#### [Exercise description]
Leave the images out, and otherwise write out each entry exactly.

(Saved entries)
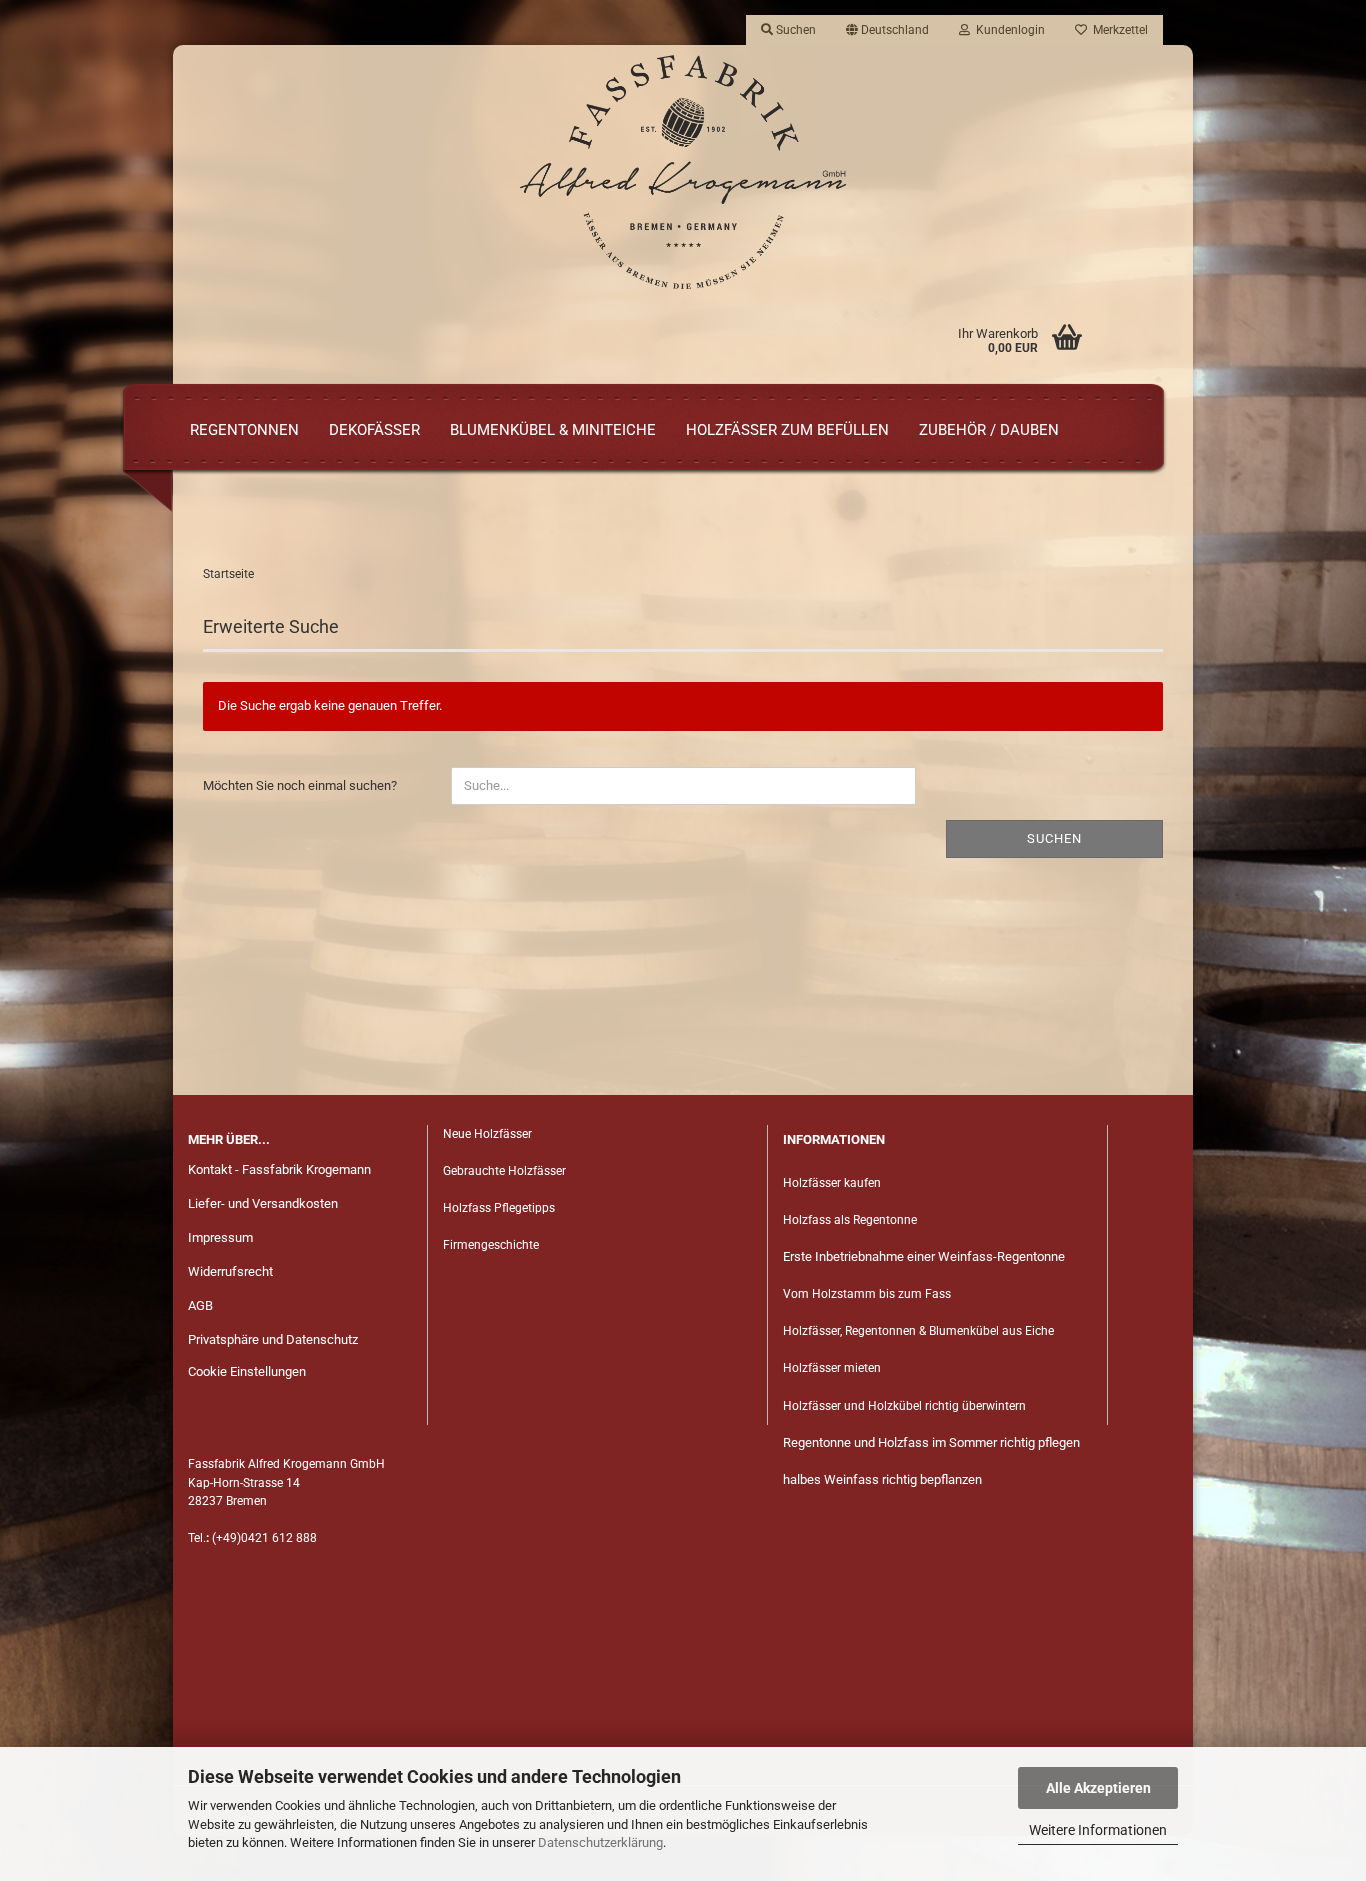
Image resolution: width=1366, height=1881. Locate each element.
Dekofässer (374, 430)
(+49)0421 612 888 (264, 1538)
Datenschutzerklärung (600, 1842)
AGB (200, 1305)
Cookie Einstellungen (247, 1371)
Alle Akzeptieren (1098, 1788)
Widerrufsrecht (230, 1271)
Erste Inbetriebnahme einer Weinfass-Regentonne (924, 1256)
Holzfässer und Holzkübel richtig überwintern (904, 1406)
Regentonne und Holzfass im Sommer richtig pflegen (931, 1442)
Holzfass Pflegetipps (499, 1208)
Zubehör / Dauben (989, 430)
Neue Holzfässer (487, 1134)
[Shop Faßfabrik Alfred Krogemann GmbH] (683, 172)
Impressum (220, 1237)
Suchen (1054, 838)
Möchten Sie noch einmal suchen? (300, 785)
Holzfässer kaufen (832, 1183)
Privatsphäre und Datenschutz (273, 1339)
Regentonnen (244, 430)
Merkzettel (1117, 30)
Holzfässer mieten (832, 1368)
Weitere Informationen (1098, 1830)
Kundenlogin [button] (1007, 30)
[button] (887, 30)
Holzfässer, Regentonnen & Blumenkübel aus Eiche (918, 1331)
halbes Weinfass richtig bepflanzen (882, 1479)
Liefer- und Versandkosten (263, 1203)
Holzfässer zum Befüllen (787, 430)
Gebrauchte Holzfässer (504, 1171)
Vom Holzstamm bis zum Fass (867, 1294)
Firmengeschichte (492, 1245)
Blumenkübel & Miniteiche (553, 430)
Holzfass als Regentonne (850, 1220)
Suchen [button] (794, 30)
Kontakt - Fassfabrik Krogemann (279, 1169)
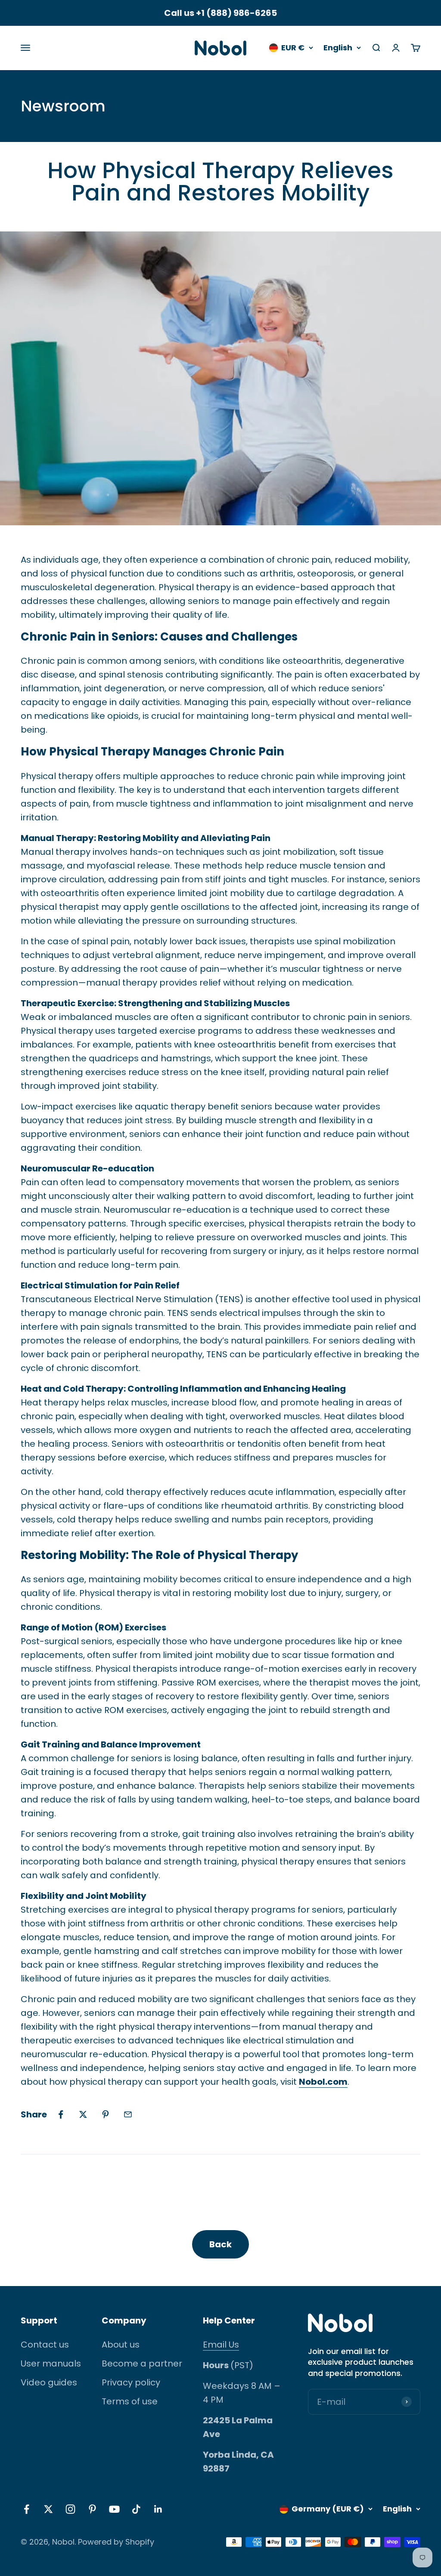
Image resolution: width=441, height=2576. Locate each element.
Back (220, 2244)
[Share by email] (128, 2114)
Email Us (221, 2345)
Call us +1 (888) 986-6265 (220, 13)
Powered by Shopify (116, 2541)
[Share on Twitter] (83, 2114)
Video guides (49, 2382)
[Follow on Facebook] (26, 2509)
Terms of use (130, 2401)
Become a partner (142, 2363)
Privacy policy (131, 2382)
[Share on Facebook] (60, 2114)
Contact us (45, 2345)
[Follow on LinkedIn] (158, 2509)
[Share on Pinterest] (105, 2114)
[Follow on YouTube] (114, 2509)
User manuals (51, 2363)
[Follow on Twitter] (48, 2509)
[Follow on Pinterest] (92, 2509)
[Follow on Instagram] (70, 2509)
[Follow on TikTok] (136, 2509)
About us (121, 2345)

#### [Solution below]
Image resolution: width=1366, height=1881. Locate each element.
Dekofässer (374, 430)
(+49)0421 612 888 (264, 1538)
Datenschutzerklärung (600, 1842)
AGB (200, 1305)
Cookie Einstellungen (247, 1371)
Alle Akzeptieren (1098, 1788)
Widerrufsrecht (230, 1271)
Erste Inbetriebnahme einer Weinfass-Regentonne (924, 1256)
Holzfässer und Holzkübel richtig überwintern (904, 1406)
Regentonne und Holzfass im Sommer richtig pflegen (931, 1442)
Holzfass Pflegetipps (499, 1208)
Zubehör / Dauben (989, 430)
Neue Holzfässer (487, 1134)
[Shop Faßfabrik Alfred Krogemann GmbH] (683, 172)
Impressum (220, 1237)
Suchen (1054, 838)
Möchten Sie noch einmal suchen? (300, 785)
Holzfässer kaufen (832, 1183)
Privatsphäre und Datenschutz (273, 1339)
Regentonnen (244, 430)
Merkzettel (1117, 30)
Holzfässer mieten (832, 1368)
Weitere Informationen (1098, 1830)
Kundenlogin [button] (1007, 30)
[button] (887, 30)
Holzfässer, Regentonnen & Blumenkübel aus Eiche (918, 1331)
halbes Weinfass richtig bepflanzen (882, 1479)
Liefer- und Versandkosten (263, 1203)
Holzfässer zum Befüllen (787, 430)
Gebrauchte Holzfässer (504, 1171)
Vom Holzstamm bis zum Fass (867, 1294)
Firmengeschichte (492, 1245)
Blumenkübel & Miniteiche (553, 430)
Holzfass als Regentonne (850, 1220)
Suchen [button] (794, 30)
Kontakt - Fassfabrik Krogemann (279, 1169)
Image resolution: width=441, height=2576. Locate each element.
Back (220, 2244)
[Share by email] (128, 2114)
Email Us (221, 2345)
Call us +1 (888) 986-6265 (220, 13)
Powered by Shopify (116, 2541)
[Share on Twitter] (83, 2114)
Video guides (49, 2382)
[Follow on Facebook] (26, 2509)
Terms of use (130, 2401)
Become a partner (142, 2363)
Privacy policy (131, 2382)
[Share on Facebook] (60, 2114)
Contact us (45, 2345)
[Follow on LinkedIn] (158, 2509)
[Share on Pinterest] (105, 2114)
[Follow on YouTube] (114, 2509)
User manuals (51, 2363)
[Follow on Twitter] (48, 2509)
[Follow on Pinterest] (92, 2509)
[Follow on Instagram] (70, 2509)
[Follow on TikTok] (136, 2509)
About us (121, 2345)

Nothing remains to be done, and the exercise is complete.